Segment Start: Data for processing

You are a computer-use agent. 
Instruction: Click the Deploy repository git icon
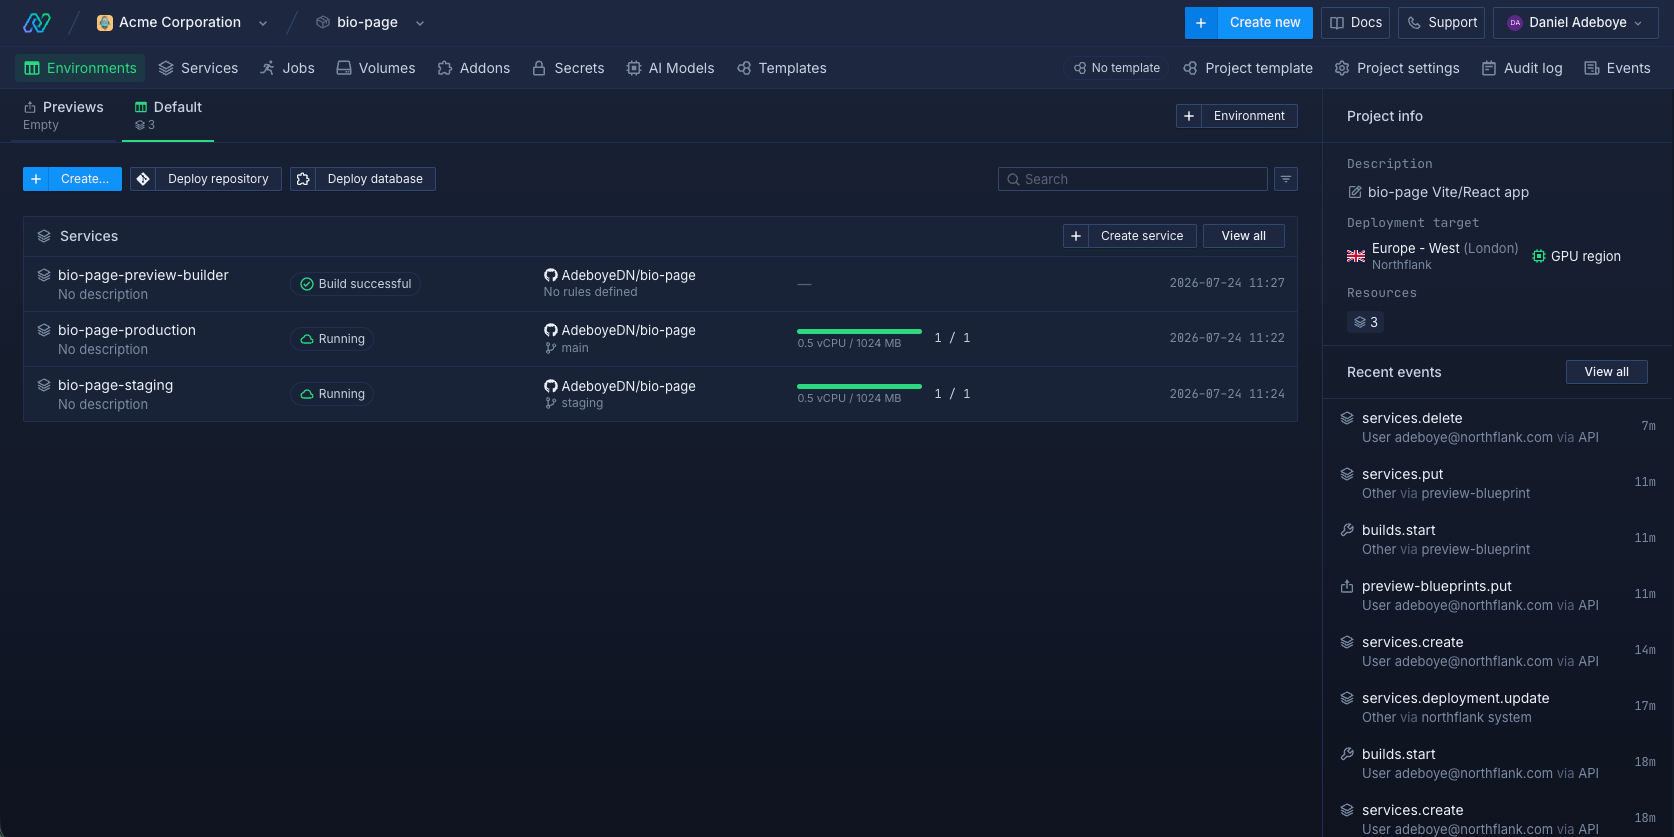click(143, 179)
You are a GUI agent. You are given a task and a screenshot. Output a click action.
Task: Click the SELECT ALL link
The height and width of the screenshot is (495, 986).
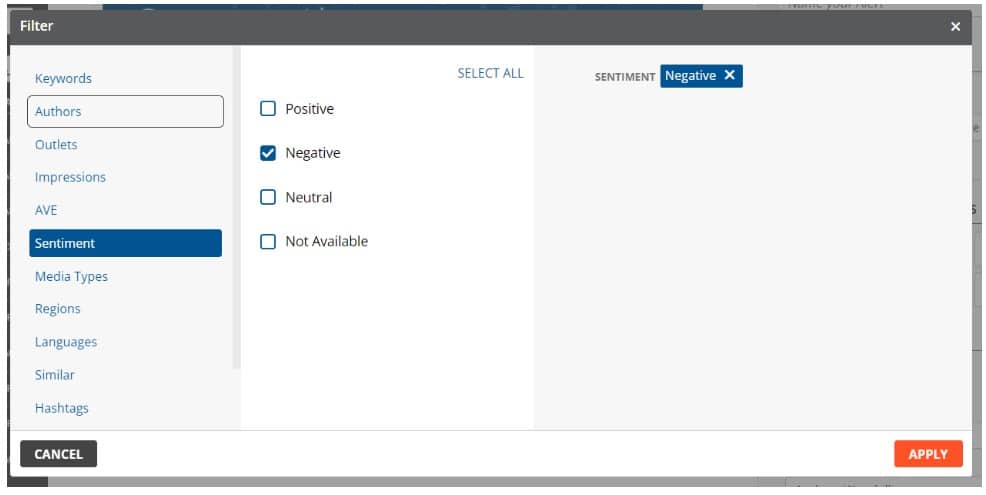click(x=490, y=73)
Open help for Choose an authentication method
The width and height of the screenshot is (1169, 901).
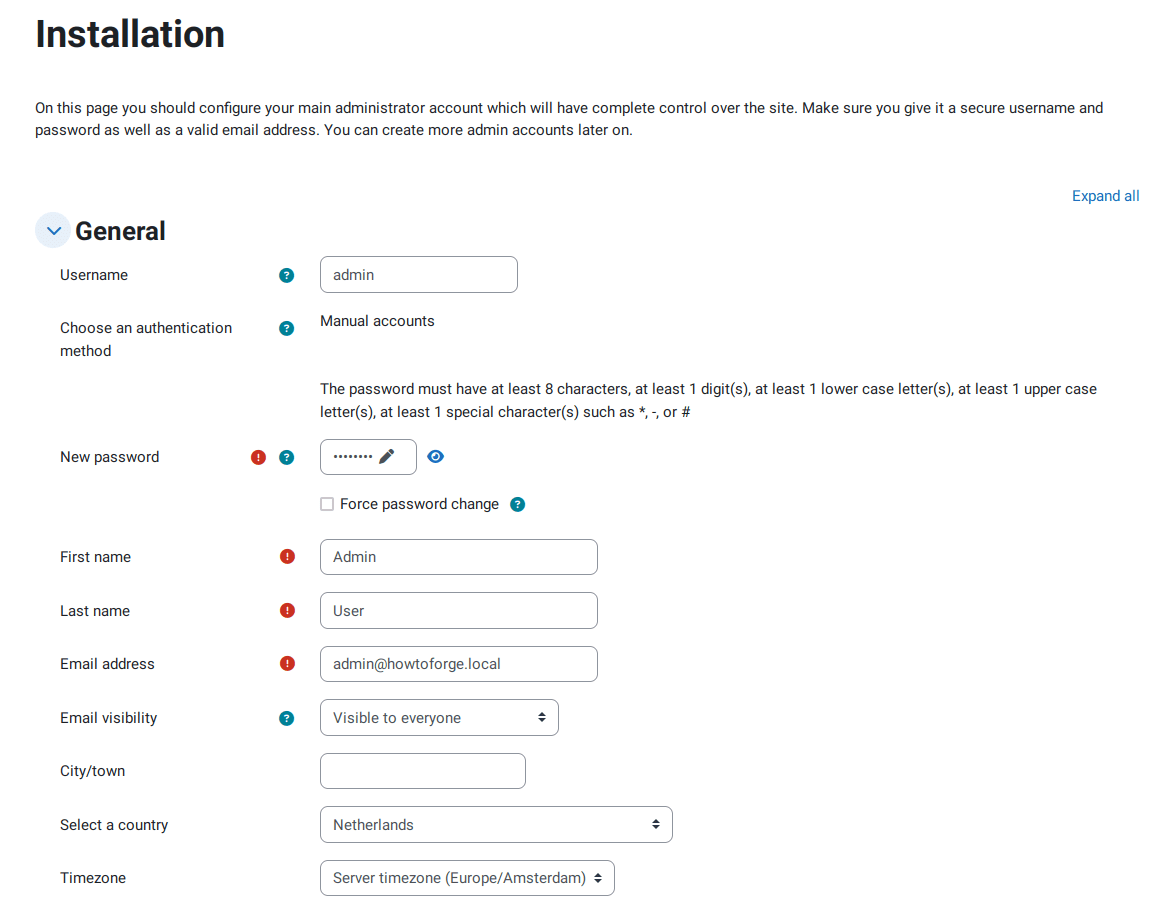pos(287,328)
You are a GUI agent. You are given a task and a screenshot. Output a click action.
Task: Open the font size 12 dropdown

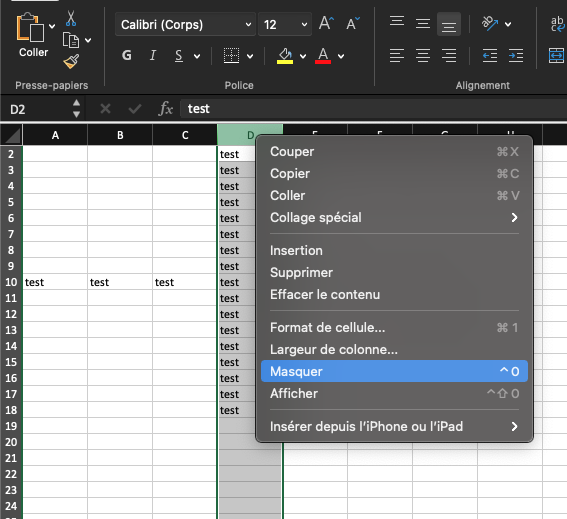285,24
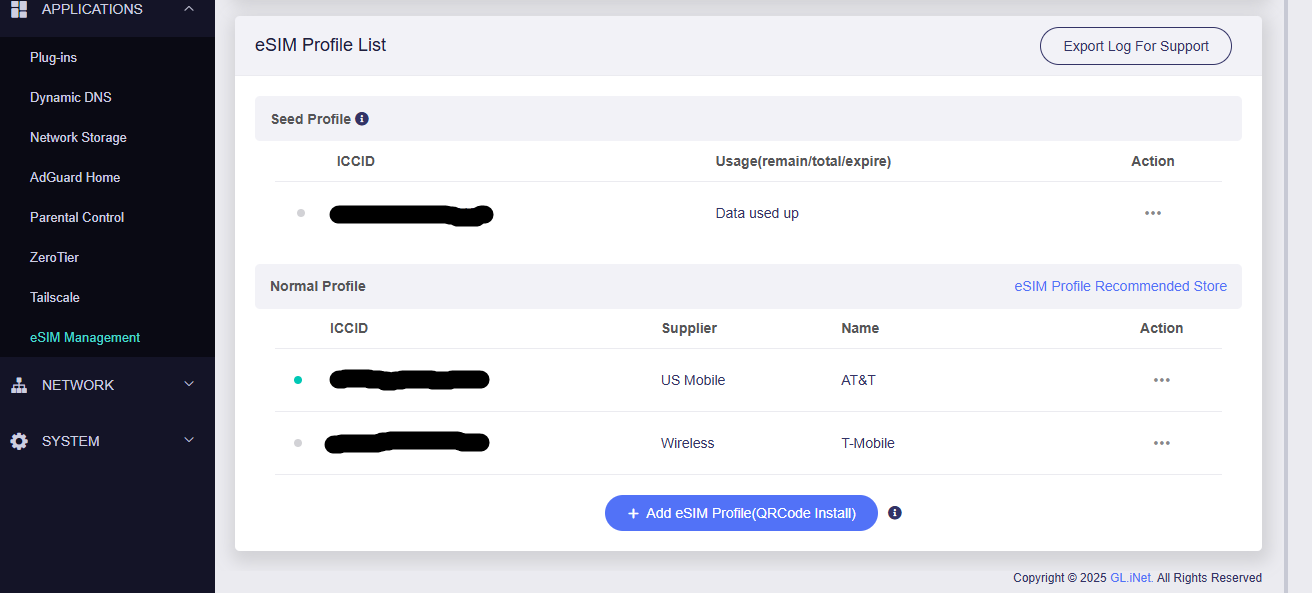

Segment End: Data for processing

Exercise objective:
Without including the pictures, reproduce all entries exactly.

Reply:
You are a computer-use agent. 
Instruction: Click the Deploy repository git icon
click(143, 179)
You are a GUI agent. You are given a task and a screenshot. Output a click action.
Task: Click the SELECT ALL link
The height and width of the screenshot is (495, 986).
click(x=490, y=73)
Open help for Choose an authentication method
The width and height of the screenshot is (1169, 901).
pos(287,328)
You are a GUI agent. You are given a task and a screenshot. Output a click action.
Task: Open the font size 12 dropdown

285,24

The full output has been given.